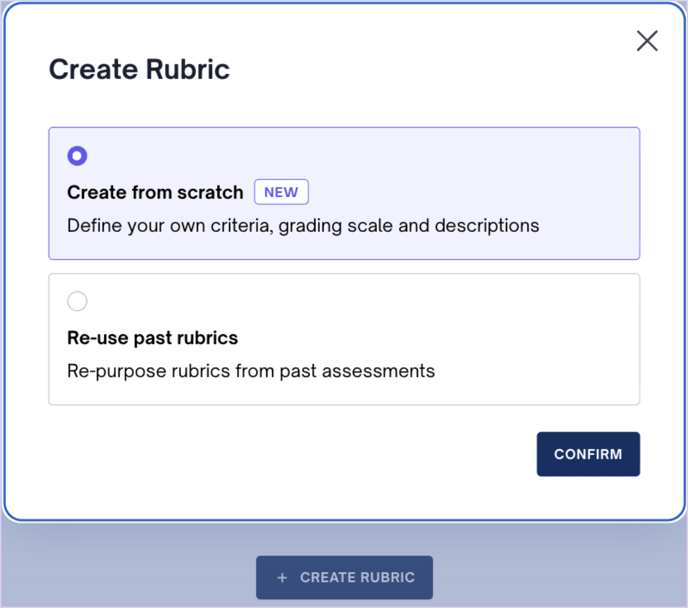The image size is (688, 608).
Task: Click dimmed backdrop right of Create Rubric button
Action: pos(560,577)
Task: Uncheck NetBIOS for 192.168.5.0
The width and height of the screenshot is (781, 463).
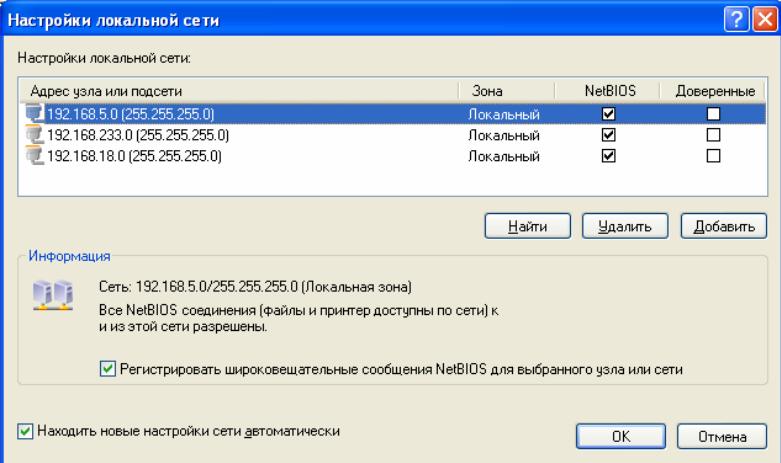Action: (609, 114)
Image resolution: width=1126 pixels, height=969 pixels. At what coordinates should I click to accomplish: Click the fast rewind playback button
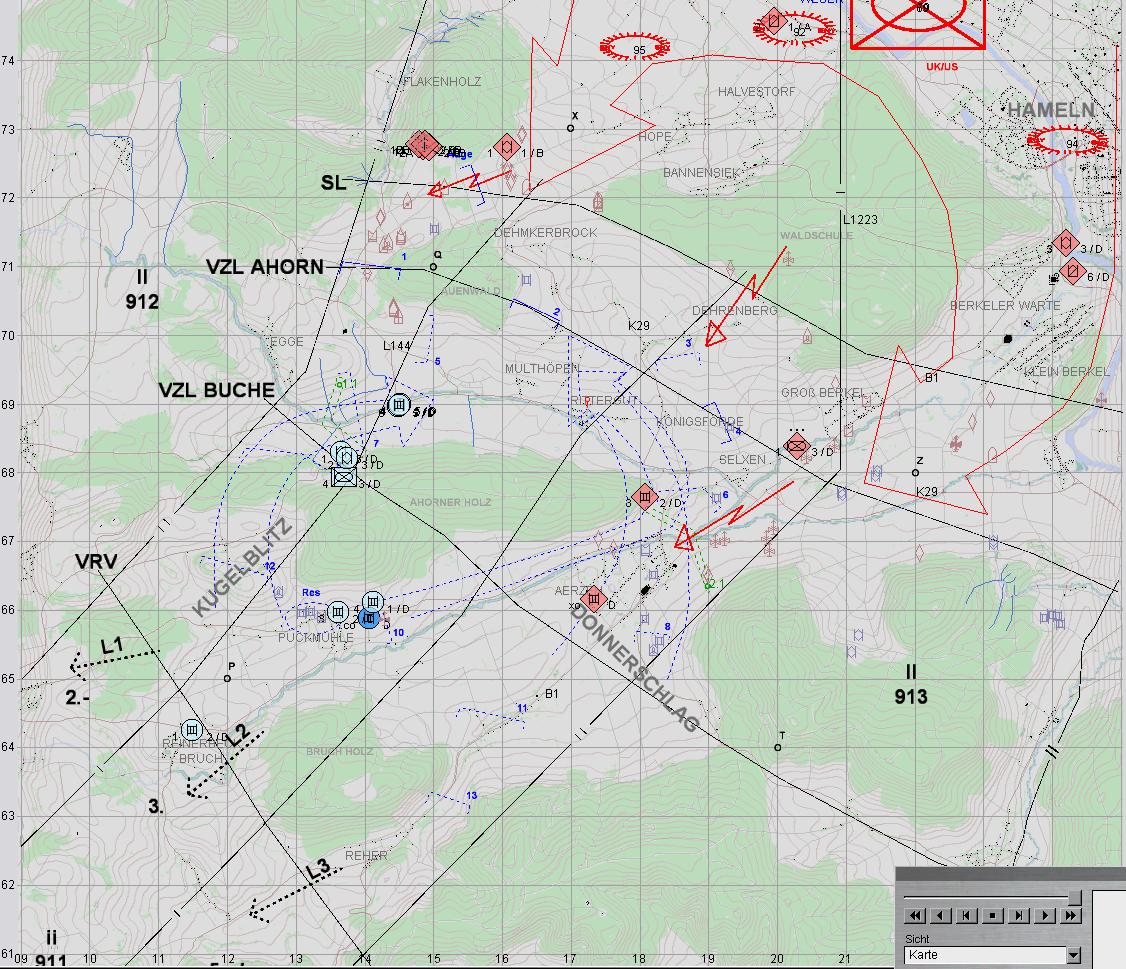click(x=914, y=915)

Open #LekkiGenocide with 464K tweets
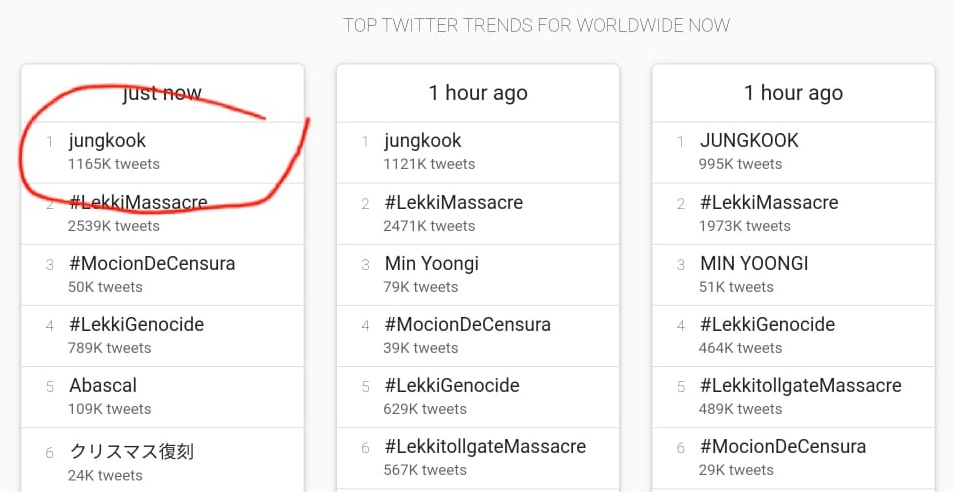[766, 325]
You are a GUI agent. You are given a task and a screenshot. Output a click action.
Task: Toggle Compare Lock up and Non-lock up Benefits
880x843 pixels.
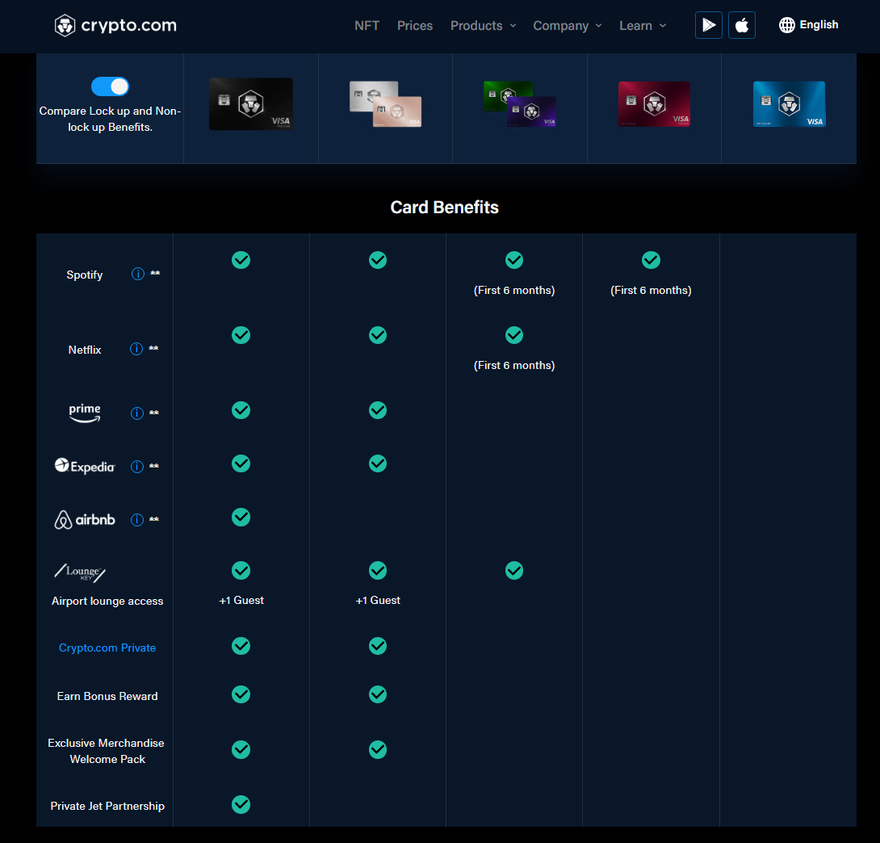pos(110,86)
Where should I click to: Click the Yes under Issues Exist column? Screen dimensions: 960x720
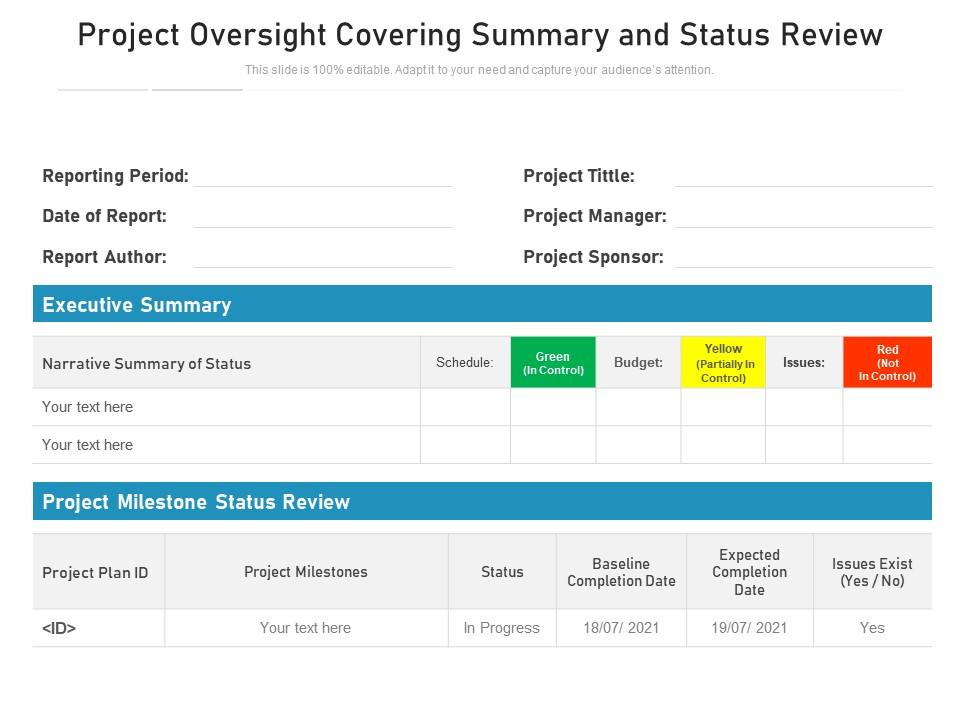(871, 628)
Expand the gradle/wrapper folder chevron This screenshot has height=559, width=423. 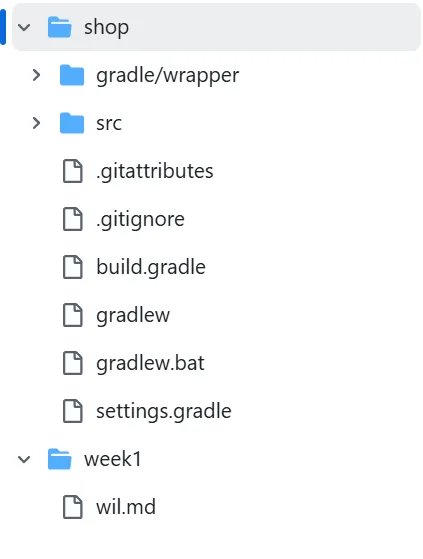[36, 75]
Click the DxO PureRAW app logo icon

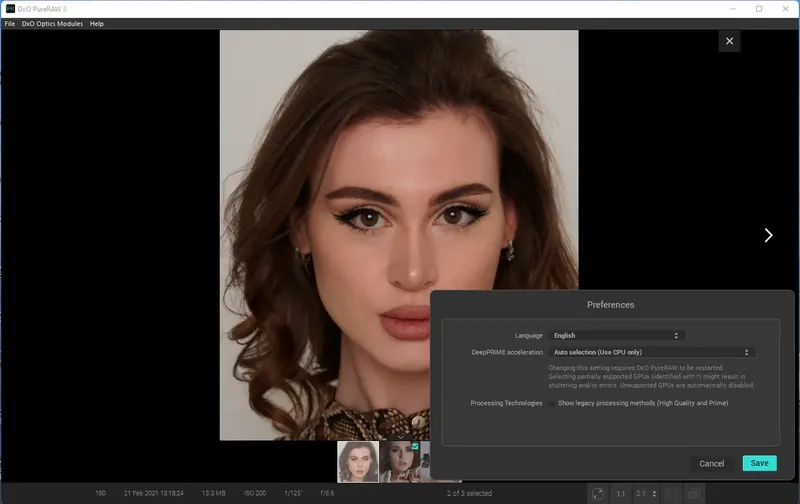10,9
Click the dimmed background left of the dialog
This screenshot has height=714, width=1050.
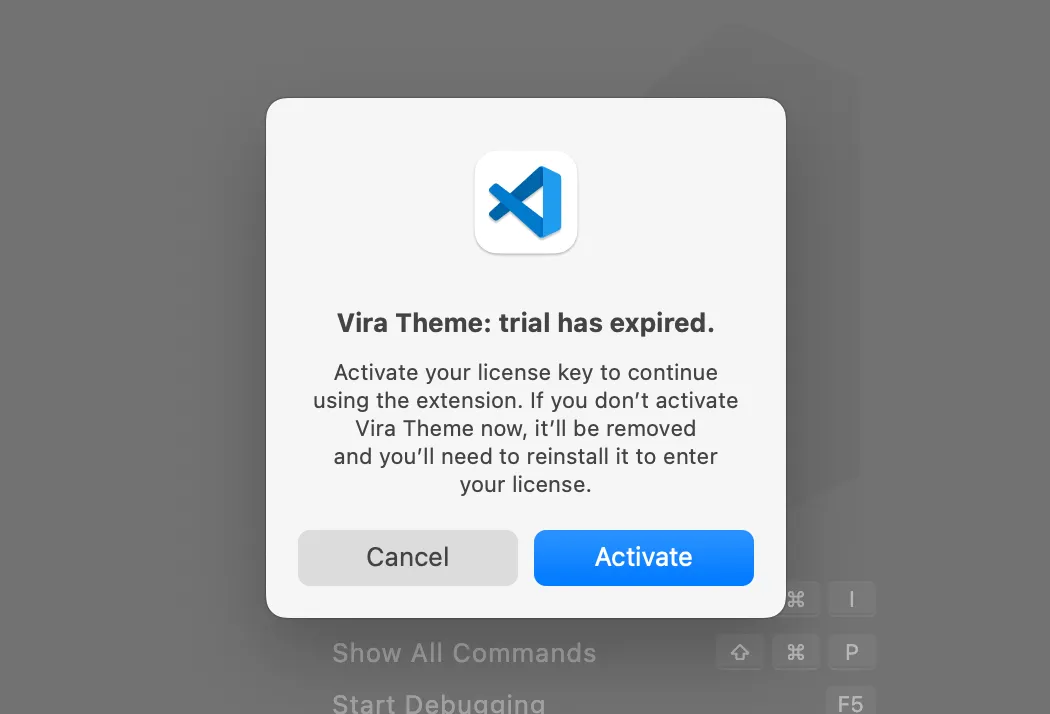[x=130, y=350]
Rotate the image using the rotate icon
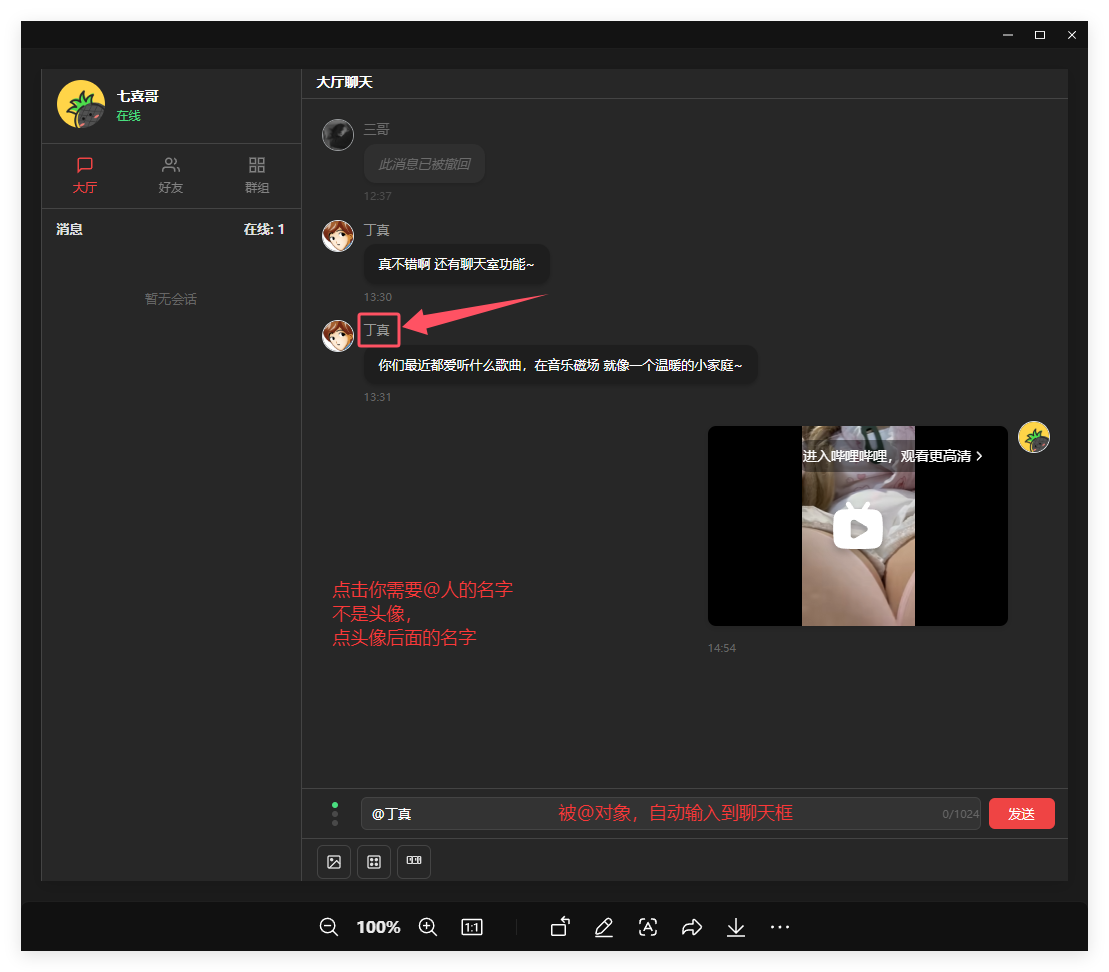This screenshot has height=972, width=1109. click(x=560, y=927)
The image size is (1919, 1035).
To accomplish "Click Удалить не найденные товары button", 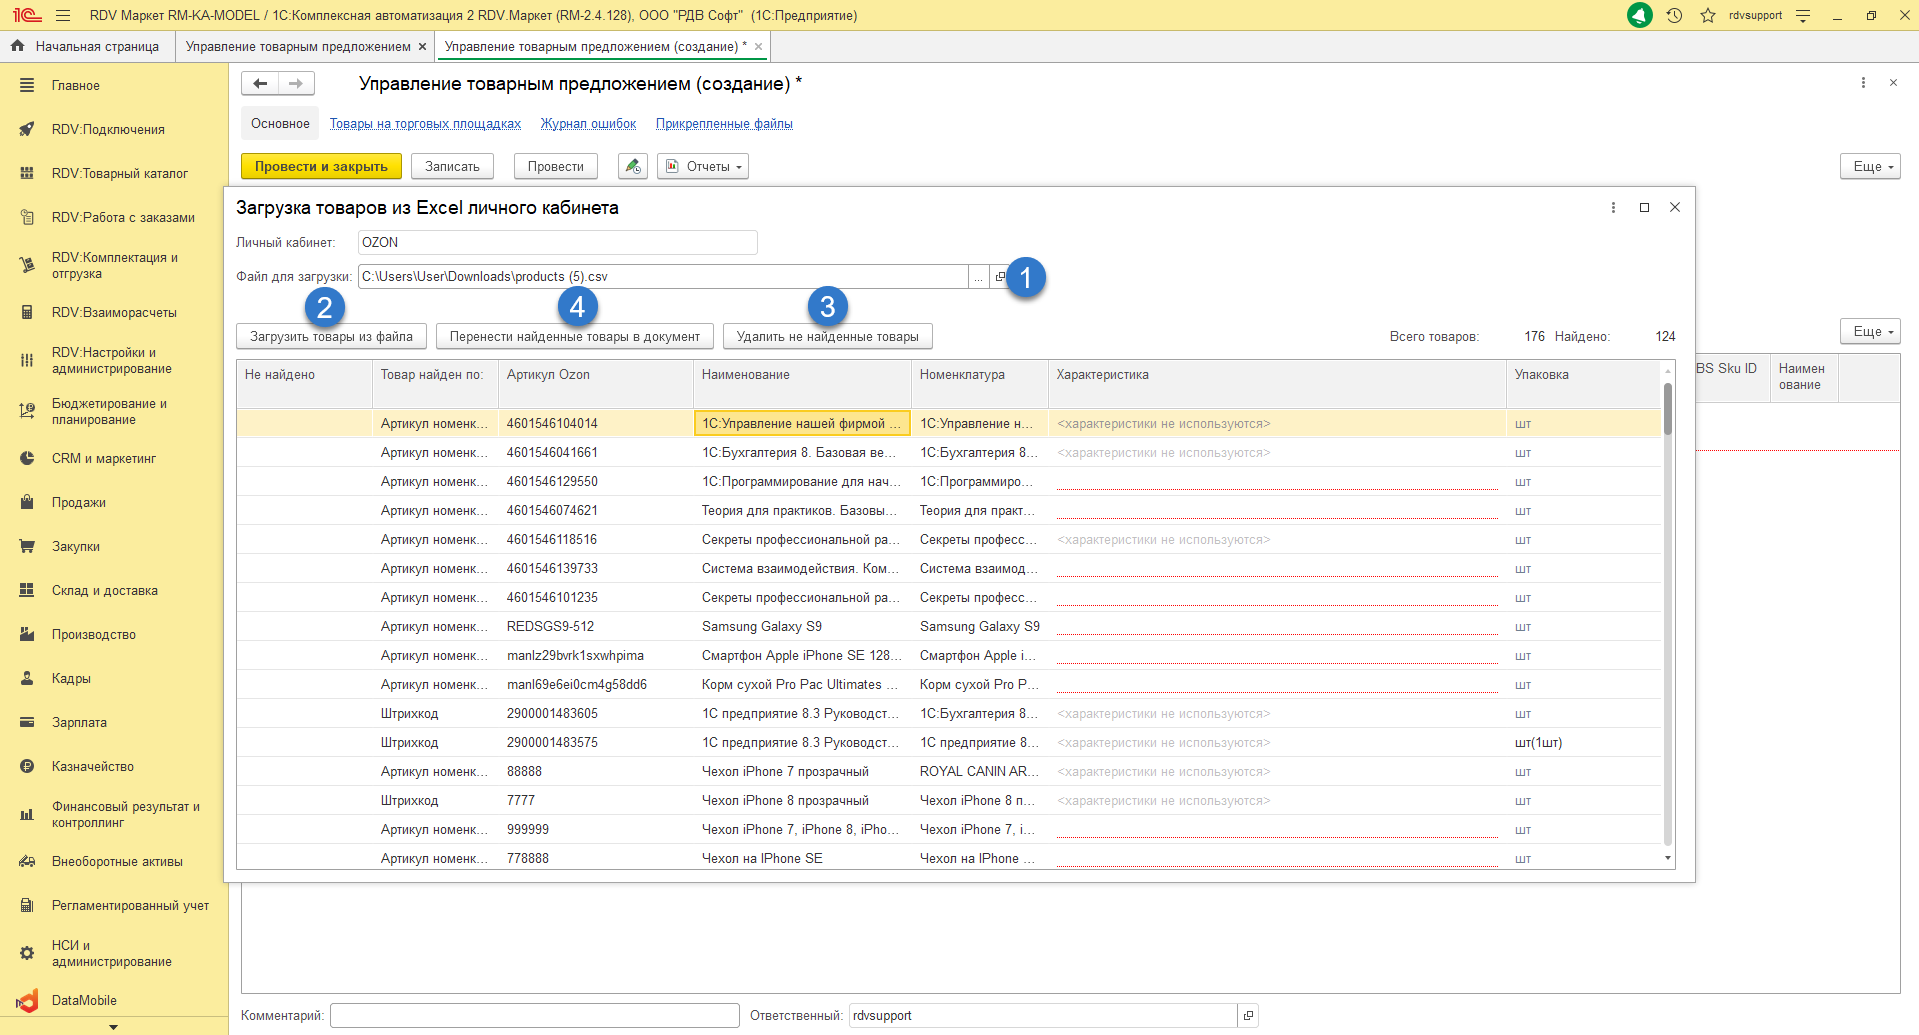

========

◆ Your task
Starting at the line that contains "Image resolution: width=1126" and ending at the line that contains "pos(110,86)", reproduce these lines with "tweets" swapped for "posts" and everything else unchanged. Omit the pictures.

◆ Exercise output
Image resolution: width=1126 pixels, height=969 pixels. At what coordinates should I click to accomplish: Click the fast rewind playback button
click(x=914, y=915)

Open #LekkiGenocide with 464K posts
[766, 325]
You are a GUI agent. You are given a task and a screenshot. Output a click action.
Task: Toggle Compare Lock up and Non-lock up Benefits
880x843 pixels.
pos(110,86)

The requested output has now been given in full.